Фрагмент страницы ▸
У меня вообще тот чемпионат весело сложился. В одной из гонок открутился ремень, точнее, я так сильно его перетянул, хотел понадёжнее, что изогнулся металл и просто перестал держать. Полкруга я тащил винтовку в одной руке, потом мне дали ключик, я закрепил ремень и побежал дальше. А через день была та самая эстафета — с обоймами.
— Вы могли бы уйти с трассы, не закончив дистанцию?
— Нет, хотя хочется иногда. Я не могу себе этого позволить.
— Почему? Это стыдно, не-мужски, не по-спортивному — в чём причина?
— Не знаю. Не задумывался об этом. Не могу — и всё!
— Какой результат в этом сезоне сделает вас счастливым?
— Медаль на Олимпиаде.
— Личная это будет медаль или эстафетная, разница есть?
— Завоевать медаль вместе с командой всегда приятно, как и на пьедестал вчетвером подниматься.
— Александр Тихонов четыре раза становился олимпийским чемпионом в эстафете и всю жизнь страдал оттого, что это только эстафета.
— Ну, для кого-то это только эстафета. А для кого-то — чемпионство на всю жизнь. Каждый сам выбирает, как ему ощущать себя и собственные достижения в этой жизни. Кто-то вообще темноты боится…
— Как могла бы выглядеть идеальная российская эстафета в вашем понимании?
— Антон Бабиков на первом этапе. На втором, скорее всего, я, на третьем — Александр Логинов, на четвёртом — Эдуард Латыпов.
— Себя вы на первом этапе, получается, не видите?
— Считаю, что так будет выгоднее для команды. Если исходить из результатов прошлого сезона, у меня чуть стабильнее скорость была, а на втором этапе очень быстро сейчас бегут. На первом чуть-чуть поспокойнее, дают втянуться. И там за счёт очень качественной быстрой стрельбы лёжа Антон с первого рубежа всегда хорошо выходит. Это моё мнение, хотя сам Антон иначе считает.
— А в контактных гонках вы наглый? Или чувствуете дискомфорт, когда в том же масс-старте приходится отвоёвывать себе кусок лыжного счастья?
— В прошлом доводилось чувствовать себя не слишком комфортно. Но в этом году я буду наглее.

Записи данных ▸
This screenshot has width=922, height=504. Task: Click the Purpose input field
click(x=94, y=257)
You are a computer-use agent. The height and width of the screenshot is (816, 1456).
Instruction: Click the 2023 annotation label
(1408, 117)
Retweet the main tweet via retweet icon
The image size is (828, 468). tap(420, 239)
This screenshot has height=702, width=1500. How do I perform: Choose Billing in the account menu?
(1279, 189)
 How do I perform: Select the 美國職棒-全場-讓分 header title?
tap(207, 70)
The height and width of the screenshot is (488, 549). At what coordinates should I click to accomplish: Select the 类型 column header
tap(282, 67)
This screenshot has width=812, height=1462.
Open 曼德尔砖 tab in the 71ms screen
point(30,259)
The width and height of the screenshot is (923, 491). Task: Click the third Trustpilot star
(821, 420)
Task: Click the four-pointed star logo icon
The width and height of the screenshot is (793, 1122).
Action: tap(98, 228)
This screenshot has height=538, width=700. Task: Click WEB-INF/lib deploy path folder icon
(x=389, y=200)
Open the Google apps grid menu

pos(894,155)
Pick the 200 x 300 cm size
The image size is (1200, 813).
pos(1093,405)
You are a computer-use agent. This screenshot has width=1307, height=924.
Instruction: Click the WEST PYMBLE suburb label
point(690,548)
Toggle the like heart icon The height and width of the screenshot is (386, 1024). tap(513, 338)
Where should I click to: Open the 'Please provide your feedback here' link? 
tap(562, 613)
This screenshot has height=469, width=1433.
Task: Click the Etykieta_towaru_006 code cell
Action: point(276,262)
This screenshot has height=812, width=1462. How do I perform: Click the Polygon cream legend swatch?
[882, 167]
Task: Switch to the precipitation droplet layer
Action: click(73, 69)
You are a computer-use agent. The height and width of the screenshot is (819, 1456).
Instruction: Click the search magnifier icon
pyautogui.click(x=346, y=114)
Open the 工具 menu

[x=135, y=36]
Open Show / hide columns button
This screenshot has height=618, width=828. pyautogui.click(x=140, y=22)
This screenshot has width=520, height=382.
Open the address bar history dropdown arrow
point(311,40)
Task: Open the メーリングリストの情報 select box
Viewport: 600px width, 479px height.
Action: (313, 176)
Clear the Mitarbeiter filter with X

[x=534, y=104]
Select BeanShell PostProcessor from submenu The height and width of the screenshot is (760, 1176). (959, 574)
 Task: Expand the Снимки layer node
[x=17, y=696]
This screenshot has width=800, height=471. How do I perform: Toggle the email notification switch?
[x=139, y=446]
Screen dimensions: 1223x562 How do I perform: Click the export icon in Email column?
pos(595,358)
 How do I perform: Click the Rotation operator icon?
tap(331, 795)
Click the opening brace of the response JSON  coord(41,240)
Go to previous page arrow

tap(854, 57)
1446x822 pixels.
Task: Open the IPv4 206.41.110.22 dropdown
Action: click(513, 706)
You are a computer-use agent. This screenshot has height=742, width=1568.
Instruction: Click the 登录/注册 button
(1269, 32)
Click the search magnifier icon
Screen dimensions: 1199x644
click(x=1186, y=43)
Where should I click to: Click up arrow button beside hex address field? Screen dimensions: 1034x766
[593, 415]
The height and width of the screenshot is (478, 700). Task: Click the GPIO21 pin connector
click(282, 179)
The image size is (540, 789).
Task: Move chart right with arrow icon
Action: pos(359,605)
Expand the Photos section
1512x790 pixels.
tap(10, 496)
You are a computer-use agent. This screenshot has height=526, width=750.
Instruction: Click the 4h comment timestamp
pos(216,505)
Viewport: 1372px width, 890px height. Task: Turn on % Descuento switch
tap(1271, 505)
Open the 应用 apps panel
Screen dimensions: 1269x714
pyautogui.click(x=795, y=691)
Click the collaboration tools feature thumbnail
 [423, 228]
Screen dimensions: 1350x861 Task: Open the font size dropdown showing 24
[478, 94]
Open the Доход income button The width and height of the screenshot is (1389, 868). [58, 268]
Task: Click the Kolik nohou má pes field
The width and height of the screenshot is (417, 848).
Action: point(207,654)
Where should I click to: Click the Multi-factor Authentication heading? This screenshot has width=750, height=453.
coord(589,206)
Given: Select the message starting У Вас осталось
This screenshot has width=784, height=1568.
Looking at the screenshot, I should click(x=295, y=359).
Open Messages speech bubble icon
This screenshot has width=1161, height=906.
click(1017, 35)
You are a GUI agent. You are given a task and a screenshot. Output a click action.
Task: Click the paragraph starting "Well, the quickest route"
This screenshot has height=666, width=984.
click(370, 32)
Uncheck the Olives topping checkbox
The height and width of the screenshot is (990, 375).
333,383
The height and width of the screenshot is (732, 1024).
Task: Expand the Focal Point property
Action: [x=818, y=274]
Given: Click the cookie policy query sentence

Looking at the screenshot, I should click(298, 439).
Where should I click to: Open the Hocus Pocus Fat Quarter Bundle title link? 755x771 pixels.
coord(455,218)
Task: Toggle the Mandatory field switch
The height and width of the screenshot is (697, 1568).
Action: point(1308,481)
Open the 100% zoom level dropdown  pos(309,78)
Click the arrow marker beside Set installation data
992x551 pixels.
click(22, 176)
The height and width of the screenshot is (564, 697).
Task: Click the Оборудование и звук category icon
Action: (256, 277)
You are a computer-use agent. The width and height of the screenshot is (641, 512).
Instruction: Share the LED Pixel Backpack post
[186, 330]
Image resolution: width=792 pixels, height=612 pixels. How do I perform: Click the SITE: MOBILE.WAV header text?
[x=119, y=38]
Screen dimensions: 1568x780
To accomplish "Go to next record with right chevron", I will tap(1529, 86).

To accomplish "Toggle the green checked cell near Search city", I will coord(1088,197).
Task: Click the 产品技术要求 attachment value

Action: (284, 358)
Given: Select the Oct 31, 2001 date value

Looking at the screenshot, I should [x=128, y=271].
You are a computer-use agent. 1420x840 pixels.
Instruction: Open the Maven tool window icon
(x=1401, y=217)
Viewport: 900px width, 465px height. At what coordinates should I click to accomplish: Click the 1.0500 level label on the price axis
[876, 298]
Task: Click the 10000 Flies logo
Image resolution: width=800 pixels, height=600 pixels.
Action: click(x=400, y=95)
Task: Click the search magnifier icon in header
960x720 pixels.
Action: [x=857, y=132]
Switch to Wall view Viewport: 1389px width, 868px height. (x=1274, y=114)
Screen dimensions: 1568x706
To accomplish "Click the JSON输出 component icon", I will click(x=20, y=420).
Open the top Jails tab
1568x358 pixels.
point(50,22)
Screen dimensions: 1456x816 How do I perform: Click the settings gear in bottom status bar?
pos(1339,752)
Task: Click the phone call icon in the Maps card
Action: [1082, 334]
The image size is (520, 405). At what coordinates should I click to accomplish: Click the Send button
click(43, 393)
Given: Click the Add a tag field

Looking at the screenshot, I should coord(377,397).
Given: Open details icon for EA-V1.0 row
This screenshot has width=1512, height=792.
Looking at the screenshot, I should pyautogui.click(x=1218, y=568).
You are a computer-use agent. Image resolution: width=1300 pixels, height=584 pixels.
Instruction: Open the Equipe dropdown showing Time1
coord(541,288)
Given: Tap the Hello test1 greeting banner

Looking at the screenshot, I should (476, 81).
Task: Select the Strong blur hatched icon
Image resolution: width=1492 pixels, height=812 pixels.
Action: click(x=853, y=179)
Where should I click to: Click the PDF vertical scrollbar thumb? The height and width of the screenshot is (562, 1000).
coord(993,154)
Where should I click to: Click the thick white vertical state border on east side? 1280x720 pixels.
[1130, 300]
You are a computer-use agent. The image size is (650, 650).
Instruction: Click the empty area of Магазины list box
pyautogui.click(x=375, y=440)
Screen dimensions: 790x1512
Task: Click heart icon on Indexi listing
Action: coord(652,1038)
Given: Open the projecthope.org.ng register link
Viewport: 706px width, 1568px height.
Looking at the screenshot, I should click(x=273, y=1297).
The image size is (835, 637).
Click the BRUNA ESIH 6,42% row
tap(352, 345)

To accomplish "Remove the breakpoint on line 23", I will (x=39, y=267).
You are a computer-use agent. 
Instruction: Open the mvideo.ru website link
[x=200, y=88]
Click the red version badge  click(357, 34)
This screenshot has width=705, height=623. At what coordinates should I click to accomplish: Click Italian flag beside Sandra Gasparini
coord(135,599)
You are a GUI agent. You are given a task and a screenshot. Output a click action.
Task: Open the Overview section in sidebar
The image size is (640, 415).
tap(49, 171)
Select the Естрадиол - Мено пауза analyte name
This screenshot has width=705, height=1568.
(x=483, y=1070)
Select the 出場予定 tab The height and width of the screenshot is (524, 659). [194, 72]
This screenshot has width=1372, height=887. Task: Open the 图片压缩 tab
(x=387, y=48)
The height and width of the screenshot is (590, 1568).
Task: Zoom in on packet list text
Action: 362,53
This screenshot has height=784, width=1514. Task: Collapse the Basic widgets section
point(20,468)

Задание ▸ Перепишите из интервью о биатлоне дословно всё от «У меня вообще» вниз до «пьедестал вчетвером подниматься.» включительно.

Ответ ▸
У меня вообще тот чемпионат весело сложился. В одной из гонок открутился ремень, точнее, я так сильно его перетянул, хотел понадёжнее, что изогнулся металл и просто перестал держать. Полкруга я тащил винтовку в одной руке, потом мне дали ключик, я закрепил ремень и побежал дальше. А через день была та самая эстафета — с обоймами.
— Вы могли бы уйти с трассы, не закончив дистанцию?
— Нет, хотя хочется иногда. Я не могу себе этого позволить.
— Почему? Это стыдно, не-мужски, не по-спортивному — в чём причина?
— Не знаю. Не задумывался об этом. Не могу — и всё!
— Какой результат в этом сезоне сделает вас счастливым?
— Медаль на Олимпиаде.
— Личная это будет медаль или эстафетная, разница есть?
— Завоевать медаль вместе с командой всегда приятно, как и на пьедестал вчетвером подниматься.